Republican Hypocrisy on the Anniversary of the Killing of OBL


And, yeah, I actually am grossed out by those who want to crow about assassination, this Administration included. And also I think the present ready recourse to assassination -- by police action, by drone, by who knows what -- is a terrible development that needs to be reversed rather than celebrated, and I wish Obama had managed to do more toward that reversal than simply insist on the uses of diplomacy in addition to still more troop surges, curtailments of civil liberties, blizzards of bullets and the rest. But, no, I don't think this means we should pretend that voting for Romney makes sense or that not voting for Obama makes sense given all the other differences that make a difference between them and the real-world consequences that will eventuate from the election of either. Unquestionably bad though Obama era militarism is, I think it is crucial to grasp the extent to which the utter belligerence of the Republican dot-eyed swinging-dick gun-nut war-entranced death-cult forms the crucial context in which Obama's own aggressive war-making is playing out. I do think John Stewart's writers managed to provide that context while also hilariously foregrounding the flabbergasting hypocrisy and reflexive lying and deranged aggression of the Republicans throughout this latest, disgusting, episode.

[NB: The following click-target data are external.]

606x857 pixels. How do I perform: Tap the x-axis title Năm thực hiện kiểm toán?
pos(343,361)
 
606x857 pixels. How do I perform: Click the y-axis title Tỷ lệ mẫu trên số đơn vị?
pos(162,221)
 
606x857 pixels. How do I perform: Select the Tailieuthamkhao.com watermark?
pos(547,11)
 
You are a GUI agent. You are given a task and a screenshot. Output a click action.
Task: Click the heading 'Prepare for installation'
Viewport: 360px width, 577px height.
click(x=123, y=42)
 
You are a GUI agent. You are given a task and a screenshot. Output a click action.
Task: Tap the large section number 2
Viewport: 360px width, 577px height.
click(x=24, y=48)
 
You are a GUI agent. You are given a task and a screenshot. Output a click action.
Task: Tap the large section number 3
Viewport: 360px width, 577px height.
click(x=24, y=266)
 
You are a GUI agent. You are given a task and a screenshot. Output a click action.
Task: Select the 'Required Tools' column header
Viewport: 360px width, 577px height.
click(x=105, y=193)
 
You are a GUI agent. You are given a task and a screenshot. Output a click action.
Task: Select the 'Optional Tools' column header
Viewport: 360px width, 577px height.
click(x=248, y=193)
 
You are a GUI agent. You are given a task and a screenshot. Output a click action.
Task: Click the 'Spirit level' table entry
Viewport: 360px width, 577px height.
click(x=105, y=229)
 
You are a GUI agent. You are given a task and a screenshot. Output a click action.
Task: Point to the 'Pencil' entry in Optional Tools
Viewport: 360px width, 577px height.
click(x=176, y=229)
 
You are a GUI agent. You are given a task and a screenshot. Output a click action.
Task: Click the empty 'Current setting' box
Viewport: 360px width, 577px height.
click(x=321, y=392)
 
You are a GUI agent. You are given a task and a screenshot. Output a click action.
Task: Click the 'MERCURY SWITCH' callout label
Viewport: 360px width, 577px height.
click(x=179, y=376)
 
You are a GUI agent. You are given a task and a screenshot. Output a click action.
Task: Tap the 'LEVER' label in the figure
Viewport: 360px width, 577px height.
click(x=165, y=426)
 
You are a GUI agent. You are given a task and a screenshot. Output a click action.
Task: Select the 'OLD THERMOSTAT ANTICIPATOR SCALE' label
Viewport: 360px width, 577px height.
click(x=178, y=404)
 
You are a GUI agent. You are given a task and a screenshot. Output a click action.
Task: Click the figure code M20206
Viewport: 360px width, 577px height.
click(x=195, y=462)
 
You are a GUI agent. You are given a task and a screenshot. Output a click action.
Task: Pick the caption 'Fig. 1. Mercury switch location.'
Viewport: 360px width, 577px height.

It was nice to chuckle about it for a couple of minutes rather than simply wanting to ralph.

3 comments:

jollyspaniard said...

One of the advantages of having a Democratic president is that it turns the GOP supporting nativists into relative peaceniks.

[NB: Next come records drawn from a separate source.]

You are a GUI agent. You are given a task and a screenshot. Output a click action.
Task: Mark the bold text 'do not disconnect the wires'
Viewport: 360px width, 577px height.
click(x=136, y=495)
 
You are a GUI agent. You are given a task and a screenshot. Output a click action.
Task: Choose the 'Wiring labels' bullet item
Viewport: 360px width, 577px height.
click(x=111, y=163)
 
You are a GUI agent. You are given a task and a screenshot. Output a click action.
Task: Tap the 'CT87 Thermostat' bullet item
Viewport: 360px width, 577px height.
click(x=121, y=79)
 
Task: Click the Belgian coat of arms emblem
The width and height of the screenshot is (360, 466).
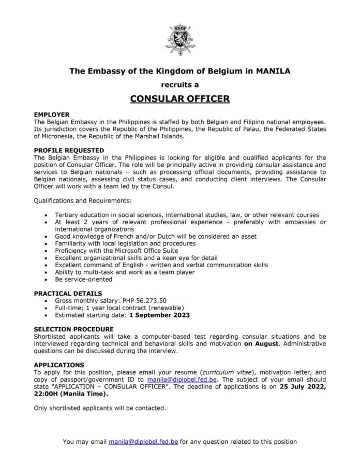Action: [179, 38]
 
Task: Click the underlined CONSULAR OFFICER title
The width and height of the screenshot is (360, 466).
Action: [179, 97]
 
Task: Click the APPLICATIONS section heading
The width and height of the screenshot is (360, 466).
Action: [58, 365]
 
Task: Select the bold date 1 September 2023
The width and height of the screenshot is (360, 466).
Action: [160, 314]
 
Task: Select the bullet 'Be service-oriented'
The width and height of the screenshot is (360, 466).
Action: [83, 279]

I'm not thrilled by America's overly warlike stance with respect to the rest of the world. However it would be naive to expect Obama to turn the USA into Canada overnight. He couldn't do it even if he wanted to.

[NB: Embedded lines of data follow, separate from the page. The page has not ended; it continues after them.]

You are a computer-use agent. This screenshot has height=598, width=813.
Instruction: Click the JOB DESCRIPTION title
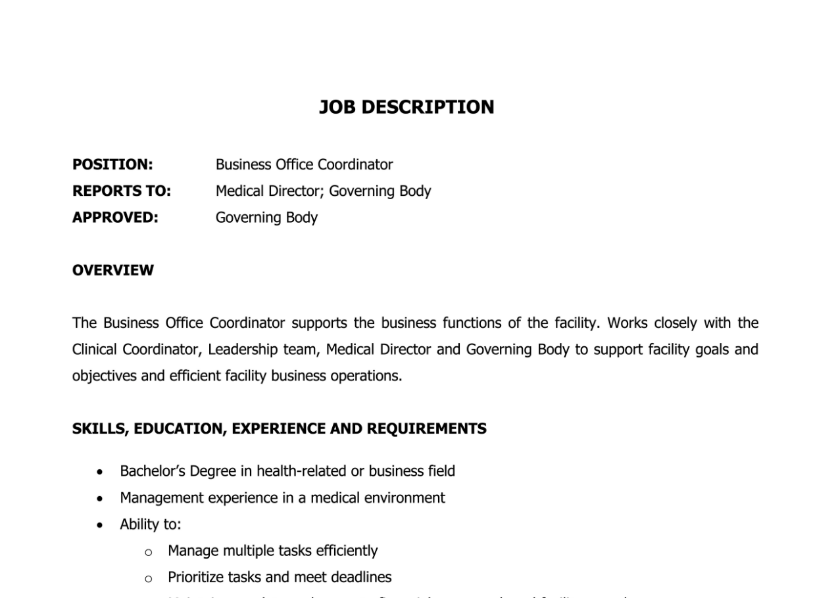click(406, 107)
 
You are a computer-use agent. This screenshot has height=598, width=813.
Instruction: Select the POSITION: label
click(112, 164)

He has made a pretty dramatic course correction. The military spending cuts that are on the way would have been politicaly unimaginable just two years ago. He is winding down US military hegemony down a signifigant notch. I'll give him kudos to that and hope that his sucessor takes it down another notch.

Dale Carrico said...

I sympathize with the thrust of your point about Obama's "dramatic course correction" -- which I think it is hard for righteous anti-militarists of the left (of whom I am one) to find ways of attending to in ways that do justice to their substance in the face of what remains our heartbreaking disappointment about how little movement toward sanity is ever really managed in the grand scheme of things. All that said, even granting that Obama has done something rather than nothing and something really is better than nothing, I really do think Obama has been worse than he had to be, I think the Afghanistan surge was a dreadful mis-step (I said so at the time), I think the treatment of detainees is still appalling (even granting the lion's share of responsibility for Guantanamo and for military tribunals instead of civilian trials goes to the feckless Congress and not Obama at this point), I think the undeclared proxy wars via black budgets, black opps, drone strikes are terrible (even if a policing model is better than the GOP pre-emptive full-scale war everywhere all the time model, obviously), and so on and so forth. I must say, together with Obama's callous immigration policies, his more competent but still surreally aggressive war making is by far what I am most appalled by in his Administration.

jollyspaniard said...

For what it's worth I'm a righteous anti militarist too. But I try to be pragmatic about things, it helps keep me from getting angry over how imperfect the world is.

Ultimately the greatest move towards peace the USA can make is to kick the petroleum habit. The war problem is the energy problem which is also the environment problem.